--- GIVEN DATA Enclosed Below ---

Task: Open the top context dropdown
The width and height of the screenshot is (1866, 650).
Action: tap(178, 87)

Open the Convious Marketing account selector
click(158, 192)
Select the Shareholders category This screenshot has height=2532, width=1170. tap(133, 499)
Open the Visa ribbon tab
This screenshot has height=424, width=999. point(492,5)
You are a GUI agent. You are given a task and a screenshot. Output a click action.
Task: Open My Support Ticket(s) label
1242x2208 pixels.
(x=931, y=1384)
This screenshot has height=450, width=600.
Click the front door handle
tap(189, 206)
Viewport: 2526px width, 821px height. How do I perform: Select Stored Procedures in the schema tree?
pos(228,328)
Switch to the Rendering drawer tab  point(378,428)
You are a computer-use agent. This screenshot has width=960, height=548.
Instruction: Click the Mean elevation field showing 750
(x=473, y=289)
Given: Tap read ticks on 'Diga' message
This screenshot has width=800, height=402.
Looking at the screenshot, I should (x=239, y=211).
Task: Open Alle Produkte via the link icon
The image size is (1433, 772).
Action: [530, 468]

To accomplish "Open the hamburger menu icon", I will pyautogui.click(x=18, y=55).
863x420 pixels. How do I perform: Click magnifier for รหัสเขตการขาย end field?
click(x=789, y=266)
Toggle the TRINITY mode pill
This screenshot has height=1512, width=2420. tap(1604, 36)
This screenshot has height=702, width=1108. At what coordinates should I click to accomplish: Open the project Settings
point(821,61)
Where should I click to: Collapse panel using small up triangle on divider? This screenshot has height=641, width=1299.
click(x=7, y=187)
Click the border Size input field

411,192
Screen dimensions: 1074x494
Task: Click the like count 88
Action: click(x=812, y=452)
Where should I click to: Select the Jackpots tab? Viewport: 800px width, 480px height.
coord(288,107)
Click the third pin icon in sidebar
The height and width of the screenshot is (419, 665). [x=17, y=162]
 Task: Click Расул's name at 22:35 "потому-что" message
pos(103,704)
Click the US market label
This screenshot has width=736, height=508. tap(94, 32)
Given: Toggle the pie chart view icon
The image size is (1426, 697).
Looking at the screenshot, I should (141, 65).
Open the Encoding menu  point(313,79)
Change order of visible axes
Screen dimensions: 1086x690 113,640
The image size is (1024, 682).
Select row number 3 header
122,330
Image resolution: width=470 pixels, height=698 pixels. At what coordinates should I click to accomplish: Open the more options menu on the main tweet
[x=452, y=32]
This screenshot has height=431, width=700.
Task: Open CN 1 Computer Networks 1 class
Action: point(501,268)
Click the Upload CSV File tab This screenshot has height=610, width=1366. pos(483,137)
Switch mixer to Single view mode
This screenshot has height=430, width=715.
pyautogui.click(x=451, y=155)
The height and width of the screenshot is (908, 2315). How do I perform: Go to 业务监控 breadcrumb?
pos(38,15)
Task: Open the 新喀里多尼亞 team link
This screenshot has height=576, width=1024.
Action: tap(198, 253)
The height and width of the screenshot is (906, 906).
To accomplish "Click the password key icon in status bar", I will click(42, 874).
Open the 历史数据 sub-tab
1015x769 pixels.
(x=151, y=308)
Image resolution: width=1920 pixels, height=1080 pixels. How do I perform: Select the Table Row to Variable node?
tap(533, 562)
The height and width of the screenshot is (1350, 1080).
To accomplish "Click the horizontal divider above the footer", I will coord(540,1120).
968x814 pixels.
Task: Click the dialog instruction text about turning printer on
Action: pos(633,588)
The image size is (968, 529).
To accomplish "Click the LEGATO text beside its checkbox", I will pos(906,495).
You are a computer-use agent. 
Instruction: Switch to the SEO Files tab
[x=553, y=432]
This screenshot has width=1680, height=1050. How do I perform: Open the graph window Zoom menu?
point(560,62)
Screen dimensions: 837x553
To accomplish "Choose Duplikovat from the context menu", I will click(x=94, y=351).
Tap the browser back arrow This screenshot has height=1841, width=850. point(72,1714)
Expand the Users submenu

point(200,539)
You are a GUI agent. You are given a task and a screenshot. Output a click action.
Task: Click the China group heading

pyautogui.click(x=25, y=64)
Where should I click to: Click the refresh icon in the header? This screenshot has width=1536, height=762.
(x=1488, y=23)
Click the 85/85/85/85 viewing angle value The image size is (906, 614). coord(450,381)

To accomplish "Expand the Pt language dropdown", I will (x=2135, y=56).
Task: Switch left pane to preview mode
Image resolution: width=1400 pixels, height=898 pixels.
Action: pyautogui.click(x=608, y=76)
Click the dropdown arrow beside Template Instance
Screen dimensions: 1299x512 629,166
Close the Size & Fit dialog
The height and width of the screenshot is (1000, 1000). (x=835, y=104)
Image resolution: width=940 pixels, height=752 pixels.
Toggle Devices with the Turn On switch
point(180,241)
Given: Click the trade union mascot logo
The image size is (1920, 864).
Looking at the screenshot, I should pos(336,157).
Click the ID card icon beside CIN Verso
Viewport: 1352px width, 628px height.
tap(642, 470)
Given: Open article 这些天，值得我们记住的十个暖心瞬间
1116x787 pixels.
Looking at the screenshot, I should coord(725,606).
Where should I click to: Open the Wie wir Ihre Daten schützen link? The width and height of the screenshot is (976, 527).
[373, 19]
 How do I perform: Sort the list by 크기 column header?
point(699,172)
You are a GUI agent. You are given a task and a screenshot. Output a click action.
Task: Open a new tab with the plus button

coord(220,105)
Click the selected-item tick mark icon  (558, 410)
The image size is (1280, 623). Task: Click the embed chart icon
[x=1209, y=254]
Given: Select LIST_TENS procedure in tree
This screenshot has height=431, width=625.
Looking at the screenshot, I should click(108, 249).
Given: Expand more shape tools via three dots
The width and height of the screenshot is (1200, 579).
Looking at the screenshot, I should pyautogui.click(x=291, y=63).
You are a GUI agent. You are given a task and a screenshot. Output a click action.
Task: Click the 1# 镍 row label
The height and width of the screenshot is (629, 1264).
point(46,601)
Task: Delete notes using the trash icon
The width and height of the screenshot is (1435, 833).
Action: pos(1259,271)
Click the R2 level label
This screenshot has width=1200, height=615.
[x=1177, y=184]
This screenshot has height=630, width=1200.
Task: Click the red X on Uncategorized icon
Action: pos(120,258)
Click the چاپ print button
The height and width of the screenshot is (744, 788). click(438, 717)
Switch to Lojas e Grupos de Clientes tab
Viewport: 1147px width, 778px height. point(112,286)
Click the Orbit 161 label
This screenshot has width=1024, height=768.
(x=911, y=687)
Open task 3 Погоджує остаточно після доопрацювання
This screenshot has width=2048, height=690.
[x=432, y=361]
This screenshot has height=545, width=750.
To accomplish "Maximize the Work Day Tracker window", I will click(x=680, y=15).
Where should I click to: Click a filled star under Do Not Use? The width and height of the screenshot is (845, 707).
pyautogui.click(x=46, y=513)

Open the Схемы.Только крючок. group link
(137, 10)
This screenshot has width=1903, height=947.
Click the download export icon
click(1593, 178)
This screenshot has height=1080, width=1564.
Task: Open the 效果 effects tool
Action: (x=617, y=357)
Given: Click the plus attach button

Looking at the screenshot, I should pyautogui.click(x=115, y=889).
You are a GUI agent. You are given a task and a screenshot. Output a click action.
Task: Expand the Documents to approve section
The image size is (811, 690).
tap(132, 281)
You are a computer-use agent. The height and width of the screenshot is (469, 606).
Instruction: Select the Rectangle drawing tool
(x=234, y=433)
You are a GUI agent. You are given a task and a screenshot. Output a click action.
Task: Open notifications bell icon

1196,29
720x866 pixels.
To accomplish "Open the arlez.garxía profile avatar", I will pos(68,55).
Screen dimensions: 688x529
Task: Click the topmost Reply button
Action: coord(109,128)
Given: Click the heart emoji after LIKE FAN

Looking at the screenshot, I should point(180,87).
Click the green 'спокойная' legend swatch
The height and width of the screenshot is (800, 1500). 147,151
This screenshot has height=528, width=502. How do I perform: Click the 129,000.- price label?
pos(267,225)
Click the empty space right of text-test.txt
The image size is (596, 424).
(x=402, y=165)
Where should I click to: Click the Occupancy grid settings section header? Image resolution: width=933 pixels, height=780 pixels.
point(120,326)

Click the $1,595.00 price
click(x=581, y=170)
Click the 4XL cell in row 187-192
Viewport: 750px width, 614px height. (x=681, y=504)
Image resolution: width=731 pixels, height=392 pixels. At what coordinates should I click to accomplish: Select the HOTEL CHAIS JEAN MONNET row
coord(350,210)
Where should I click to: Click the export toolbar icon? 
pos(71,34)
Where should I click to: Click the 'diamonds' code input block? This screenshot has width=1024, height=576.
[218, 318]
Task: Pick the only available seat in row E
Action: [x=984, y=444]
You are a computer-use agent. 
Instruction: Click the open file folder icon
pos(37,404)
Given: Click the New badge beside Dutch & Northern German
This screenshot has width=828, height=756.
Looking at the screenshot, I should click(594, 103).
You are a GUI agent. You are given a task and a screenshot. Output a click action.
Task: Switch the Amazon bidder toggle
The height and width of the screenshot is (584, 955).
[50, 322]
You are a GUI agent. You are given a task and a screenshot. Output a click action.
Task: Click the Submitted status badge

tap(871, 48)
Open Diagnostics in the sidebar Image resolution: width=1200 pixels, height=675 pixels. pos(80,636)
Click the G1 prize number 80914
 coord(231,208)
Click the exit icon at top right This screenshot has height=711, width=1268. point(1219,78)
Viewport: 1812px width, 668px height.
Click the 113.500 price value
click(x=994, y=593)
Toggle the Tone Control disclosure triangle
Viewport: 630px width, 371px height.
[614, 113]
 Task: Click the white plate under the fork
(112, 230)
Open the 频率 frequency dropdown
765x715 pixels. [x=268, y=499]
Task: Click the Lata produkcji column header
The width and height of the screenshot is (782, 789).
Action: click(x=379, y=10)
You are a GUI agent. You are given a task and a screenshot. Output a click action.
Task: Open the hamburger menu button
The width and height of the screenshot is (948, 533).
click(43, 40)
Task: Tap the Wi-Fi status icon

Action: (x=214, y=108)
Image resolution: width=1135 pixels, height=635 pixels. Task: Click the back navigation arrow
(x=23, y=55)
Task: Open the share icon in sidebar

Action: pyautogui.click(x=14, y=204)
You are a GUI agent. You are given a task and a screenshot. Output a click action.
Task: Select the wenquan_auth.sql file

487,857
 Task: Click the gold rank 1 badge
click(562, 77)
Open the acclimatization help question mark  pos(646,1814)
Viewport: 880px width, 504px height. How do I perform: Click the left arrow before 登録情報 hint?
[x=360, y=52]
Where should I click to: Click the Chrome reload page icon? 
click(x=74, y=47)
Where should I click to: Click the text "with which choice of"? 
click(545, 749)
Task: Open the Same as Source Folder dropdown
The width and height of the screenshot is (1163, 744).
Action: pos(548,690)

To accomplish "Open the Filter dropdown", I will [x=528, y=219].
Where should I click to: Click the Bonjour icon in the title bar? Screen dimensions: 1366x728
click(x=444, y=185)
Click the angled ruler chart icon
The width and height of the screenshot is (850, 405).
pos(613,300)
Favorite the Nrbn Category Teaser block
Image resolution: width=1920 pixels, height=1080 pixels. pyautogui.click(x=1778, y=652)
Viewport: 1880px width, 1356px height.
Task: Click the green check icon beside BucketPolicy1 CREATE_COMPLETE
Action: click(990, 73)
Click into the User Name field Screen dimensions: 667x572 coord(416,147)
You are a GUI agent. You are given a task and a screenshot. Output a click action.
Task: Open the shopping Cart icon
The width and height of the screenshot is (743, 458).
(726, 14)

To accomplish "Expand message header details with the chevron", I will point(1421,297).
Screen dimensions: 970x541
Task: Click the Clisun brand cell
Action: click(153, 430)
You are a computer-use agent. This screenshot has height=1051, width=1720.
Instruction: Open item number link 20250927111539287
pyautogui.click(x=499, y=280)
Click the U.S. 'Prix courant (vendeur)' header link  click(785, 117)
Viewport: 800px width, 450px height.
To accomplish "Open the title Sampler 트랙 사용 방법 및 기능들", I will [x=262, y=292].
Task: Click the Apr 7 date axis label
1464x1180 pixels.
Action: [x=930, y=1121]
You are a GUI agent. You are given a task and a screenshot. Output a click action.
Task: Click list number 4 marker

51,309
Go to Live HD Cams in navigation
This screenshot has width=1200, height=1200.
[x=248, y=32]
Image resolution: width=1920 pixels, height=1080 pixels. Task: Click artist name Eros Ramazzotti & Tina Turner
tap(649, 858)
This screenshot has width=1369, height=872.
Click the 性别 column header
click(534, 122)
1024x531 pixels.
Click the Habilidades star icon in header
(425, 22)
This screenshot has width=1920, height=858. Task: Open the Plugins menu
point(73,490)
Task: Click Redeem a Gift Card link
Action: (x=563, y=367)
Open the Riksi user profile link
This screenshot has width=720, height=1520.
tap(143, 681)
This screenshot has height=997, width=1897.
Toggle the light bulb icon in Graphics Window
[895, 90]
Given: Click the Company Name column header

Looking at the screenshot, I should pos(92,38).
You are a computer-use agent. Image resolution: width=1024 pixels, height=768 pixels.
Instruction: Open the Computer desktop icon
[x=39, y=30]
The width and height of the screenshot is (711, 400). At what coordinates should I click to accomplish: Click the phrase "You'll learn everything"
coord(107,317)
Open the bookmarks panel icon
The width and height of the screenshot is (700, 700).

--- End of Enclosed GIVEN DATA ---

A word-for-word copy of the entries, from the first line through the line containing "has width=960, height=548.", is the whole answer.

> [SOLUTION]:
Task: Open the top context dropdown
The width and height of the screenshot is (1866, 650).
Action: tap(178, 87)

Open the Convious Marketing account selector
click(158, 192)
Select the Shareholders category This screenshot has height=2532, width=1170. tap(133, 499)
Open the Visa ribbon tab
This screenshot has height=424, width=999. point(492,5)
You are a GUI agent. You are given a task and a screenshot. Output a click action.
Task: Open My Support Ticket(s) label
1242x2208 pixels.
(x=931, y=1384)
This screenshot has height=450, width=600.
Click the front door handle
tap(189, 206)
Viewport: 2526px width, 821px height. How do I perform: Select Stored Procedures in the schema tree?
pos(228,328)
Switch to the Rendering drawer tab  point(378,428)
You are a computer-use agent. This screenshot has width=960, height=548.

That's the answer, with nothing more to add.